## Task description
Each record must be output exactly and in full.
Start of Records supplied
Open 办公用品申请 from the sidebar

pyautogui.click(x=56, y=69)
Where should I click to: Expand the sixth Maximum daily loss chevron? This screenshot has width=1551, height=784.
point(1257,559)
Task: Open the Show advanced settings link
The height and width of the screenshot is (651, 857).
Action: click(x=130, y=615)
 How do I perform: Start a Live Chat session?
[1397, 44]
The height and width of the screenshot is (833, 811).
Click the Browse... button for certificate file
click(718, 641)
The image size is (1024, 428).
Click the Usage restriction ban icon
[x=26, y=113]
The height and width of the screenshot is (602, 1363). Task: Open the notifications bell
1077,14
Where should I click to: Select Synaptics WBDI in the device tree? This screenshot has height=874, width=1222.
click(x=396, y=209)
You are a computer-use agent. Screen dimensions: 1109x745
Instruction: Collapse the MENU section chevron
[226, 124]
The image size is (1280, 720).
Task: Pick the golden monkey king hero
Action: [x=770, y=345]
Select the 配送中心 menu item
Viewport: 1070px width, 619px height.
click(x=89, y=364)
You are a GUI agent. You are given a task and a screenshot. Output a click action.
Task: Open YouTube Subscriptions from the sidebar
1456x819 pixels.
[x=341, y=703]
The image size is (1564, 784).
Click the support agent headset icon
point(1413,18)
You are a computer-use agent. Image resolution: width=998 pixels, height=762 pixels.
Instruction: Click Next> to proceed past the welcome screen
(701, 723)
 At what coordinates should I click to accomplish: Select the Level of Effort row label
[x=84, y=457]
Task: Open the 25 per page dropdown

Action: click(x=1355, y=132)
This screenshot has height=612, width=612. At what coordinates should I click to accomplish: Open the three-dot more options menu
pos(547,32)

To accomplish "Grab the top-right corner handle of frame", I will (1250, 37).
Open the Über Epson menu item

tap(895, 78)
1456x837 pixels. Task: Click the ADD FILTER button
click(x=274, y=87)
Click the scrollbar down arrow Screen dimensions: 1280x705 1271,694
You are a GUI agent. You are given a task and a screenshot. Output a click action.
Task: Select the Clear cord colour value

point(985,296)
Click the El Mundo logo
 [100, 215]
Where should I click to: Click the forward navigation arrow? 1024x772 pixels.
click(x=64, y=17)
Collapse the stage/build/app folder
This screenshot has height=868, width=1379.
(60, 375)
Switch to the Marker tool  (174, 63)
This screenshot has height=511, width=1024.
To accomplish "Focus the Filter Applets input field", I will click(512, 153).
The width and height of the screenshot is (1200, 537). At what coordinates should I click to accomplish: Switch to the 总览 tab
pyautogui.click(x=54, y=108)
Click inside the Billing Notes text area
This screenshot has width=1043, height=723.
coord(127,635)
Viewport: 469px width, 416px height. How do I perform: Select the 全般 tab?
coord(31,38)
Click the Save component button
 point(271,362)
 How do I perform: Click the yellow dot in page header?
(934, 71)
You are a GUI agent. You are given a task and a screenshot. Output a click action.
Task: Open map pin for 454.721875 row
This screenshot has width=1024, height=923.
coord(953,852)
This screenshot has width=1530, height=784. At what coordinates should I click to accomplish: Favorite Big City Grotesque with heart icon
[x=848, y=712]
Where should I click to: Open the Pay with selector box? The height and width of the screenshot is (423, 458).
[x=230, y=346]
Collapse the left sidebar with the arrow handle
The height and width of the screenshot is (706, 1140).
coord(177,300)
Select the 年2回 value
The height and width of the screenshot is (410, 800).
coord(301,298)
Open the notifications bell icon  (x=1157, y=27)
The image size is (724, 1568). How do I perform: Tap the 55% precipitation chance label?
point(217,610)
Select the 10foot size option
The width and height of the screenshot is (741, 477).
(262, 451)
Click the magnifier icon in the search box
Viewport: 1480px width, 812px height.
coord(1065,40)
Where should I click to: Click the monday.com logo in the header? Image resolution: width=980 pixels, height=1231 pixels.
End of Records supplied
## Response to the exercise
Open 办公用品申请 from the sidebar

pyautogui.click(x=56, y=69)
Where should I click to: Expand the sixth Maximum daily loss chevron? This screenshot has width=1551, height=784.
point(1257,559)
Task: Open the Show advanced settings link
The height and width of the screenshot is (651, 857).
Action: click(x=130, y=615)
 How do I perform: Start a Live Chat session?
[1397, 44]
The height and width of the screenshot is (833, 811).
Click the Browse... button for certificate file
click(718, 641)
The image size is (1024, 428).
Click the Usage restriction ban icon
[x=26, y=113]
The height and width of the screenshot is (602, 1363). Task: Open the notifications bell
1077,14
Where should I click to: Select Synaptics WBDI in the device tree? This screenshot has height=874, width=1222.
click(x=396, y=209)
You are a computer-use agent. Screen dimensions: 1109x745
Instruction: Collapse the MENU section chevron
[226, 124]
The image size is (1280, 720).
Task: Pick the golden monkey king hero
Action: [x=770, y=345]
Select the 配送中心 menu item
Viewport: 1070px width, 619px height.
click(x=89, y=364)
You are a GUI agent. You are given a task and a screenshot. Output a click action.
Task: Open YouTube Subscriptions from the sidebar
1456x819 pixels.
[x=341, y=703]
The image size is (1564, 784).
Click the support agent headset icon
point(1413,18)
You are a computer-use agent. Image resolution: width=998 pixels, height=762 pixels.
Instruction: Click Next> to proceed past the welcome screen
(701, 723)
 At what coordinates should I click to accomplish: Select the Level of Effort row label
[x=84, y=457]
Task: Open the 25 per page dropdown

Action: click(x=1355, y=132)
This screenshot has height=612, width=612. At what coordinates should I click to accomplish: Open the three-dot more options menu
pos(547,32)

To accomplish "Grab the top-right corner handle of frame", I will (1250, 37).
Open the Über Epson menu item

tap(895, 78)
1456x837 pixels. Task: Click the ADD FILTER button
click(x=274, y=87)
Click the scrollbar down arrow Screen dimensions: 1280x705 1271,694
You are a GUI agent. You are given a task and a screenshot. Output a click action.
Task: Select the Clear cord colour value

point(985,296)
Click the El Mundo logo
 [100, 215]
Where should I click to: Click the forward navigation arrow? 1024x772 pixels.
click(x=64, y=17)
Collapse the stage/build/app folder
This screenshot has height=868, width=1379.
(60, 375)
Switch to the Marker tool  (174, 63)
This screenshot has height=511, width=1024.
To accomplish "Focus the Filter Applets input field", I will click(512, 153).
The width and height of the screenshot is (1200, 537). At what coordinates should I click to accomplish: Switch to the 总览 tab
pyautogui.click(x=54, y=108)
Click inside the Billing Notes text area
This screenshot has width=1043, height=723.
coord(127,635)
Viewport: 469px width, 416px height. How do I perform: Select the 全般 tab?
coord(31,38)
Click the Save component button
 point(271,362)
 How do I perform: Click the yellow dot in page header?
(934, 71)
You are a GUI agent. You are given a task and a screenshot. Output a click action.
Task: Open map pin for 454.721875 row
This screenshot has width=1024, height=923.
coord(953,852)
This screenshot has width=1530, height=784. At what coordinates should I click to accomplish: Favorite Big City Grotesque with heart icon
[x=848, y=712]
Where should I click to: Open the Pay with selector box? The height and width of the screenshot is (423, 458).
[x=230, y=346]
Collapse the left sidebar with the arrow handle
The height and width of the screenshot is (706, 1140).
coord(177,300)
Select the 年2回 value
The height and width of the screenshot is (410, 800).
coord(301,298)
Open the notifications bell icon  (x=1157, y=27)
The image size is (724, 1568). How do I perform: Tap the 55% precipitation chance label?
point(217,610)
Select the 10foot size option
The width and height of the screenshot is (741, 477).
(262, 451)
Click the magnifier icon in the search box
Viewport: 1480px width, 812px height.
coord(1065,40)
Where should I click to: Click the monday.com logo in the header? Image resolution: width=980 pixels, height=1231 pixels.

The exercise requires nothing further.